[Stored records]
*** Block opens ***
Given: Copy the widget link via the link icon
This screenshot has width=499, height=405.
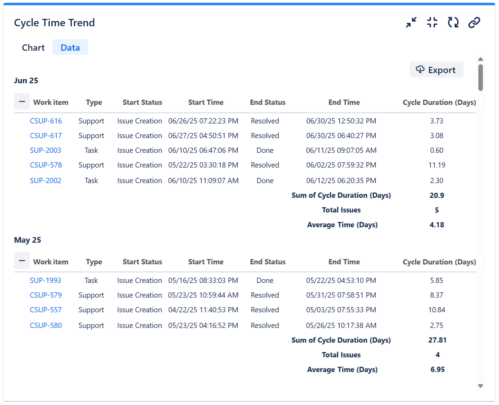Looking at the screenshot, I should (474, 22).
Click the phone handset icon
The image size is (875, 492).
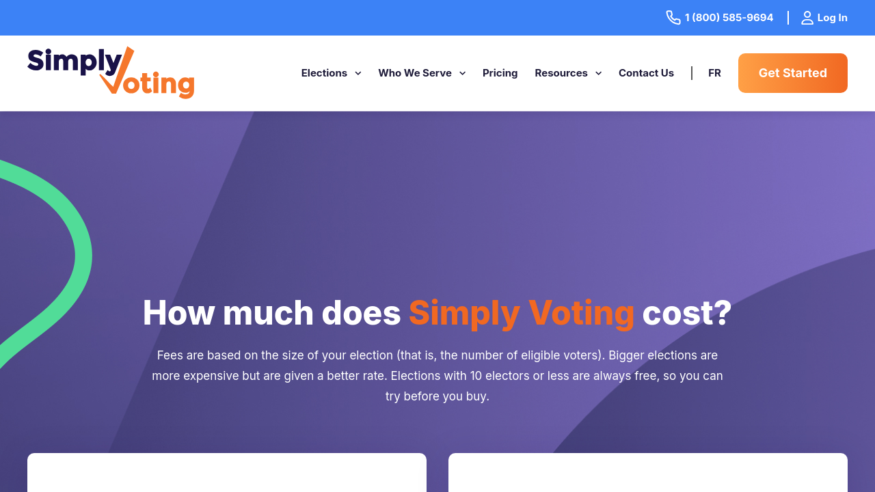coord(673,18)
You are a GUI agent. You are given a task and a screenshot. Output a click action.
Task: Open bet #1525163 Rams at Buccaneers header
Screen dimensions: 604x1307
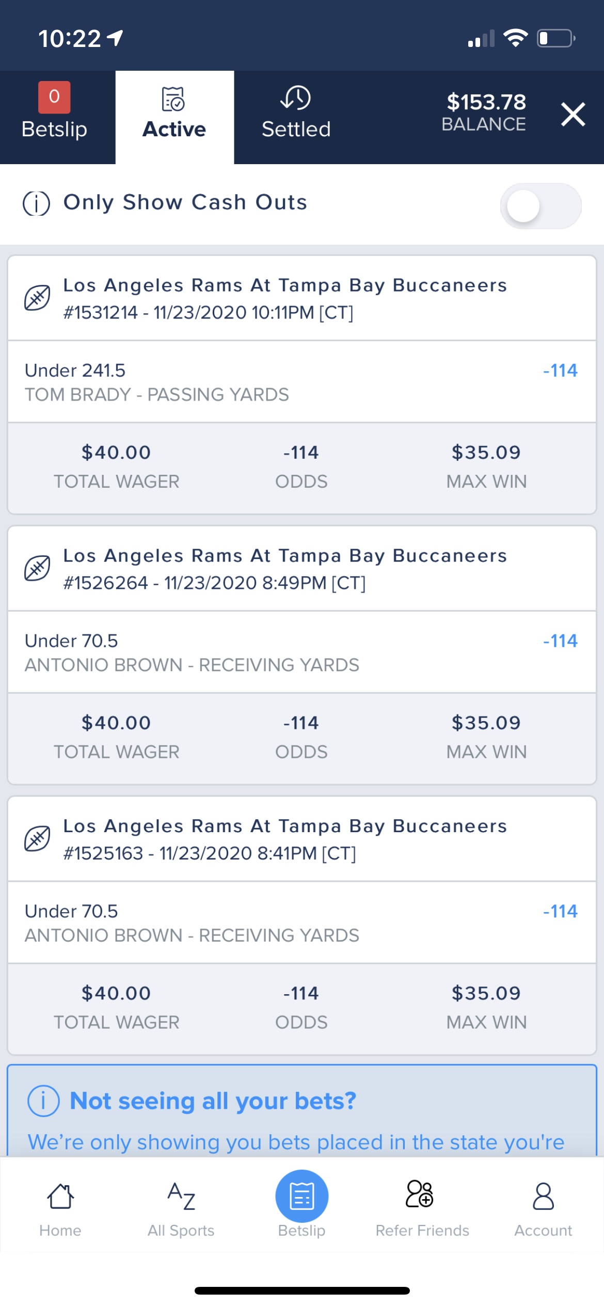(x=302, y=839)
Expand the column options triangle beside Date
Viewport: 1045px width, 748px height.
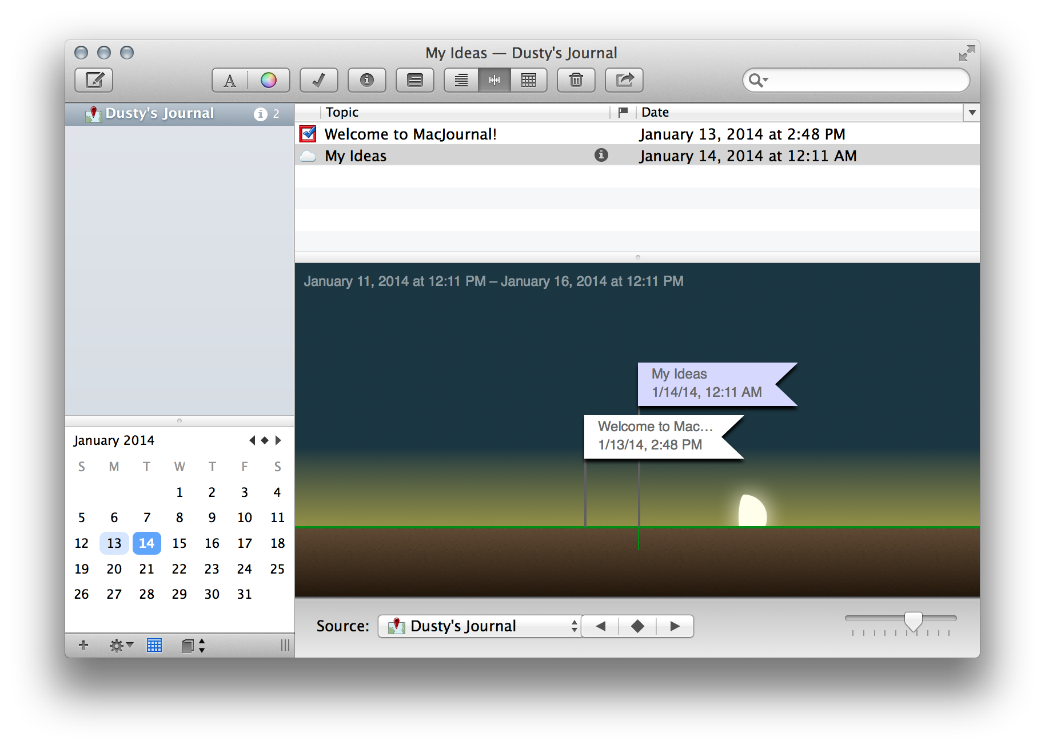point(972,113)
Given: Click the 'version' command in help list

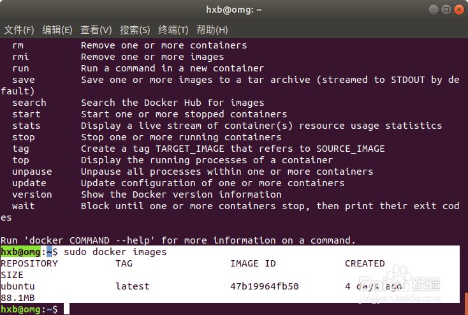Looking at the screenshot, I should pos(32,194).
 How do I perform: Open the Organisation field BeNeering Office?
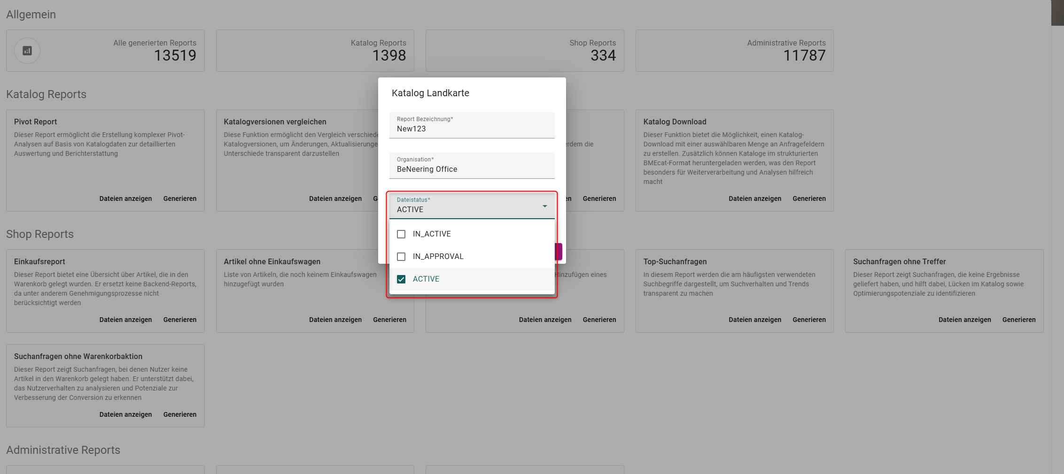tap(472, 166)
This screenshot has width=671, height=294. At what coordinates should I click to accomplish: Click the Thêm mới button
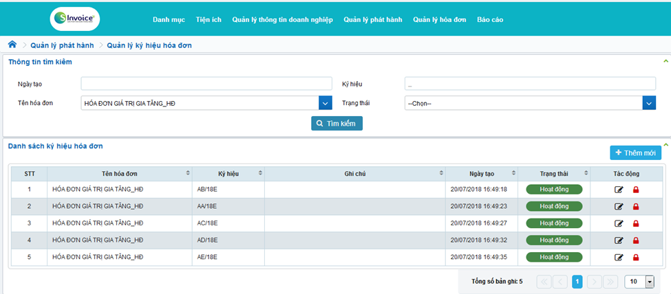click(635, 152)
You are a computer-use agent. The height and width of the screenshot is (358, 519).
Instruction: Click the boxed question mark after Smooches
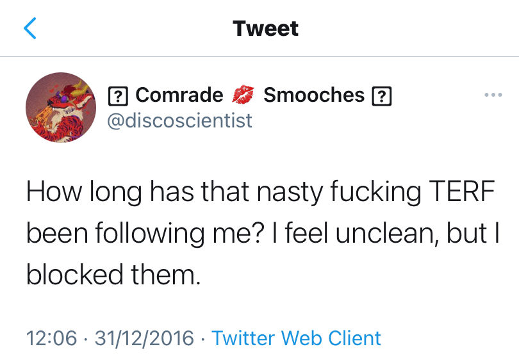(382, 96)
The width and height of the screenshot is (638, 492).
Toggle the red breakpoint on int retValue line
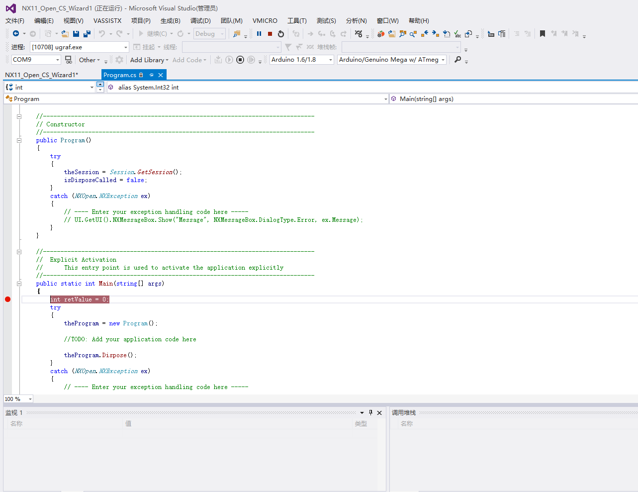7,299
*** Block closes ***
Assigned task
Taking the entries above, extract every line from the one bearing "Expand the column" through the one bearing "You are a computer-use", exactly, with no pictures.

Reply to the exercise
Expand the column options triangle beside Date
Viewport: 1045px width, 748px height.
point(972,113)
Given: Click the 'version' command in help list

Looking at the screenshot, I should pos(32,194).
 How do I perform: Open the Organisation field BeNeering Office?
tap(472, 166)
This screenshot has width=671, height=294. At what coordinates should I click to accomplish: Click the Thêm mới button
click(635, 152)
You are a computer-use agent. The height and width of the screenshot is (358, 519).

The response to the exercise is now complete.